In League of Legends, the ultimate goal for many players is increasing their rank to for example the status of “Challenger”, the biggest skill tier you can reach in-game. Whether it’s the sense of accomplishment or just wanting to boast to your friends how awesome player you are, there are millions of players who actively pursue this goal of climbing up the ladder.

The road to challenger.

So, how do you reach a higher rank in League? To simplify things a bit for the unaware: the only way you can reach a new tier is winning more games than you lose, and slowly climbing up in the rank ladder. Each win grants you a dash of League Points (LP), which in turn increases your comparative rank to others. Vice versa, losing a match costs you about the same amount of LP.

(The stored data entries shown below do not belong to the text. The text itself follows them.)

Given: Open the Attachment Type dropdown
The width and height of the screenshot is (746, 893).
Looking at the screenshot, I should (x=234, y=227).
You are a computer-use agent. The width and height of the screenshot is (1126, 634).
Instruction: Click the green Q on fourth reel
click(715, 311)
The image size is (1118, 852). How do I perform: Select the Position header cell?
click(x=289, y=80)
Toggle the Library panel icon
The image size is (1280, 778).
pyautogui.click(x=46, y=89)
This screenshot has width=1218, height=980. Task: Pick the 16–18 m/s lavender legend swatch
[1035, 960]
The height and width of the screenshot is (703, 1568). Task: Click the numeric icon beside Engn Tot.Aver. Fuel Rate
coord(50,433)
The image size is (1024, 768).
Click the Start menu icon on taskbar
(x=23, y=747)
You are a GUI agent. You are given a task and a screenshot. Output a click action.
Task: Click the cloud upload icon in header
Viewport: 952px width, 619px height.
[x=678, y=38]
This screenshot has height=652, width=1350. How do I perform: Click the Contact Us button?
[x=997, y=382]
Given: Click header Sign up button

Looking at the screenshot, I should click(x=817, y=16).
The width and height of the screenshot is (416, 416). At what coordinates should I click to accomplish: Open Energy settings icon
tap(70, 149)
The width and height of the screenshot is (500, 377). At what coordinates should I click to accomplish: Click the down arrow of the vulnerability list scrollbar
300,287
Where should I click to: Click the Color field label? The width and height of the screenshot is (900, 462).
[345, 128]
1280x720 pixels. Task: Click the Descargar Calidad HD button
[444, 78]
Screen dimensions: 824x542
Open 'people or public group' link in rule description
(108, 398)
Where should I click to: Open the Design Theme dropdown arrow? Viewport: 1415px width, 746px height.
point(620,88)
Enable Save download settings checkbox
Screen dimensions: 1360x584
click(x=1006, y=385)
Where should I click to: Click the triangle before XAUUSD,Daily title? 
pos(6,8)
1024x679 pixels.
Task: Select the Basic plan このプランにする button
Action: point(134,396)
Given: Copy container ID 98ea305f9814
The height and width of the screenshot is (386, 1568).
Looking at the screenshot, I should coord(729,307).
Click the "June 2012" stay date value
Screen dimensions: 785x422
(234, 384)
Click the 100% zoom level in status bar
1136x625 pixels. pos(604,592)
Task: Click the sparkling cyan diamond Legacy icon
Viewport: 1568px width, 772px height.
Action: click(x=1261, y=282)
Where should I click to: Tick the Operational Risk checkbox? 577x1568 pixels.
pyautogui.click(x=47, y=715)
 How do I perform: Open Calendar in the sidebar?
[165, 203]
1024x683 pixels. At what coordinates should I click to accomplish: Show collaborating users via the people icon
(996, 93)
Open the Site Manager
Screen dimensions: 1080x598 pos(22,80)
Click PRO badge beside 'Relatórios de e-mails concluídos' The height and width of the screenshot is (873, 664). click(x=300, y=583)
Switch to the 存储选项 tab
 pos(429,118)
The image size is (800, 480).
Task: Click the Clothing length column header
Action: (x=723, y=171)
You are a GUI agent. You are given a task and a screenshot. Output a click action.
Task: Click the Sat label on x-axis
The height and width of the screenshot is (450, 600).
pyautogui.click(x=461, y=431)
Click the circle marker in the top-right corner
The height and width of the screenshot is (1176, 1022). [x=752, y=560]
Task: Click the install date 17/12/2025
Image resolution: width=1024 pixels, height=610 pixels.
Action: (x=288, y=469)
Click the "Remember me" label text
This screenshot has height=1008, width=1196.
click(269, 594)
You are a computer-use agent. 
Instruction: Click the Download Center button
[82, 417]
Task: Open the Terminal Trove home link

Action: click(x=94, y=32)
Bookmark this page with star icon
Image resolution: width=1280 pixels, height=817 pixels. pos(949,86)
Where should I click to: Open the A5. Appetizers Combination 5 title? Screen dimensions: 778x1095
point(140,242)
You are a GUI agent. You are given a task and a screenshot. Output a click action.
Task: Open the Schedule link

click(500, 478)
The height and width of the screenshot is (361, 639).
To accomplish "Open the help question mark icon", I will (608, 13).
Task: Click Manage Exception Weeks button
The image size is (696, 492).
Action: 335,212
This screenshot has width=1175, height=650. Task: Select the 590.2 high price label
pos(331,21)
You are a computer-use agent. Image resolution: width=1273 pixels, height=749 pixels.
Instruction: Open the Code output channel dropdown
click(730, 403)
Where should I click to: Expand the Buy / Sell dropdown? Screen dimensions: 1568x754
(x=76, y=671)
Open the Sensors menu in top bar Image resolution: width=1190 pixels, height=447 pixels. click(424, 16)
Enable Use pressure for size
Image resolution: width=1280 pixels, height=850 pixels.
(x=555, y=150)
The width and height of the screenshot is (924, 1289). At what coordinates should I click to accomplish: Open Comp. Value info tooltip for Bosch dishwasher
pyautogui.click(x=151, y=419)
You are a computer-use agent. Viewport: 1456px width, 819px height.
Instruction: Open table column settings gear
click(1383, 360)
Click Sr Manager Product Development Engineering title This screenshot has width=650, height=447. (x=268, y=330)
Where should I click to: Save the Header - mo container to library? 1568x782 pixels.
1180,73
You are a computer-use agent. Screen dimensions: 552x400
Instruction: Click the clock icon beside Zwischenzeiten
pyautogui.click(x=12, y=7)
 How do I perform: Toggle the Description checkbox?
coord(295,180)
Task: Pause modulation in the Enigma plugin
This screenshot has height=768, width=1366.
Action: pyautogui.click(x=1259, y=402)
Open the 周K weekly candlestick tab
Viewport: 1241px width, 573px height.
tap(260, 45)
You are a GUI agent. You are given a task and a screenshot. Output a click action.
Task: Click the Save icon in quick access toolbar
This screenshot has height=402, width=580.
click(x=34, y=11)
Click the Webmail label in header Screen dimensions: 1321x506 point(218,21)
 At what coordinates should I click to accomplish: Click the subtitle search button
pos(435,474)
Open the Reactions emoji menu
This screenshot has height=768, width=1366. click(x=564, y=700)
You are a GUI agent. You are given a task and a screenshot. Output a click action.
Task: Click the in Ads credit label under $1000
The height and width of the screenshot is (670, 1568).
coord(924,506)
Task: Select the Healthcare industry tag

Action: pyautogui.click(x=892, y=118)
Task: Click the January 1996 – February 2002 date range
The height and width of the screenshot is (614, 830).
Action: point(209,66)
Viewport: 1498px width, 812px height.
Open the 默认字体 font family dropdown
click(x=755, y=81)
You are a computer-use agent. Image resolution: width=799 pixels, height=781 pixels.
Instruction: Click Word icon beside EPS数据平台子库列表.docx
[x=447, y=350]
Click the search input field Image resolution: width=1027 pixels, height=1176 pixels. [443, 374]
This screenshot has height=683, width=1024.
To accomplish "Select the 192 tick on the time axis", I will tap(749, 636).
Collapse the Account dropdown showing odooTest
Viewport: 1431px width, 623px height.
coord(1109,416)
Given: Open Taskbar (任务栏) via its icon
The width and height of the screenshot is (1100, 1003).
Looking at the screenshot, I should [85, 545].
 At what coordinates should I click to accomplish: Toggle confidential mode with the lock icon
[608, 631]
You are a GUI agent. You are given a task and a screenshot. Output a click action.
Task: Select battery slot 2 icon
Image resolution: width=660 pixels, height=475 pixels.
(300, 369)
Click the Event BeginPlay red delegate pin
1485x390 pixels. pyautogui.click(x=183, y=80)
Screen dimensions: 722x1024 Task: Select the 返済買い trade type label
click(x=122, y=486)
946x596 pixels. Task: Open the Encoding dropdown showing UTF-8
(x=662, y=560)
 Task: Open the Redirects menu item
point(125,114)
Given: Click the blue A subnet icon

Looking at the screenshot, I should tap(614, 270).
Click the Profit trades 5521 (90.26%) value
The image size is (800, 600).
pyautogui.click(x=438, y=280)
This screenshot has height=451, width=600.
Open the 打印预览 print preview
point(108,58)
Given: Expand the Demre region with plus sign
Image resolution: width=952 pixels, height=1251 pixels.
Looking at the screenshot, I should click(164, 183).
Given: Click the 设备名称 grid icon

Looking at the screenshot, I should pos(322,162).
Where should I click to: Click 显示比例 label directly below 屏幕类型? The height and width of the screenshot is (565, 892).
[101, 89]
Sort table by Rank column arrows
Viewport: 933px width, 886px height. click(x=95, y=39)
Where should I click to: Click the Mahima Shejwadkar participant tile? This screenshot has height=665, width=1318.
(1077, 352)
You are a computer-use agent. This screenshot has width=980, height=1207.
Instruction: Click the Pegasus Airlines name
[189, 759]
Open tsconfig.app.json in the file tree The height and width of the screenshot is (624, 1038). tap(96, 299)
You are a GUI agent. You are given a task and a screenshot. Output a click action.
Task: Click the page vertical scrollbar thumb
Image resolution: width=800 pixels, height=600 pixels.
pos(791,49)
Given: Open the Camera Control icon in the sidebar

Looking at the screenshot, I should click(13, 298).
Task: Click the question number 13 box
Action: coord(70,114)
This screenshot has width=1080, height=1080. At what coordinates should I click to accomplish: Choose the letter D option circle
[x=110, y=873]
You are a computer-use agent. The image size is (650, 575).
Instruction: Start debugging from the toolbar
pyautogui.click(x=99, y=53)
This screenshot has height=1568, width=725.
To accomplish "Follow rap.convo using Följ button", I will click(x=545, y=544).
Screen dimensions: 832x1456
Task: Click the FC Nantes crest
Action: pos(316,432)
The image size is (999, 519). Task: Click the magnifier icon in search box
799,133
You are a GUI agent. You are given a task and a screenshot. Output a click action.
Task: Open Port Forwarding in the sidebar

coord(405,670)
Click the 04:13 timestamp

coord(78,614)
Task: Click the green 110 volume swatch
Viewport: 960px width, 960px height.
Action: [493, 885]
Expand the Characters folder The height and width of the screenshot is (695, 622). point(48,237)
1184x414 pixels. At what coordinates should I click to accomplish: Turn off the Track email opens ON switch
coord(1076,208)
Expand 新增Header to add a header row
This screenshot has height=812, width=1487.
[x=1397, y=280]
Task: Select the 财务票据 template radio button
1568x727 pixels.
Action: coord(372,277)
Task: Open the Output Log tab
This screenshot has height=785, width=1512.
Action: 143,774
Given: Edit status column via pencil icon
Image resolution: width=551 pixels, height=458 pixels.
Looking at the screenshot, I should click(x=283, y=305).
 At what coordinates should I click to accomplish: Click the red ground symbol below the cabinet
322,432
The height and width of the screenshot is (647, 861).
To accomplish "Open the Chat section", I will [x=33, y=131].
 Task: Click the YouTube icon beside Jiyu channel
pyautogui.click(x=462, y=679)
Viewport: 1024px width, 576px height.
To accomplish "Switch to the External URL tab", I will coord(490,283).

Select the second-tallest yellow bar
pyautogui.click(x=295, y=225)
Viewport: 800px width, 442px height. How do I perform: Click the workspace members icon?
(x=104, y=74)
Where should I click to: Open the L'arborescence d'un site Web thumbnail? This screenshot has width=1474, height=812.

There’s a whole lot that goes to this, but for the sake of this blog post, let’s stick to this simplification and think of “LP gain” as the meter of your success, and explain Theory of Constraints through it.

A word of warning, LP gain is just a secondary measure: you can gain a truckload of LP and still be miserable, unless you can get satisfaction from that achievement. The same is true with money vs purpose. So now you know.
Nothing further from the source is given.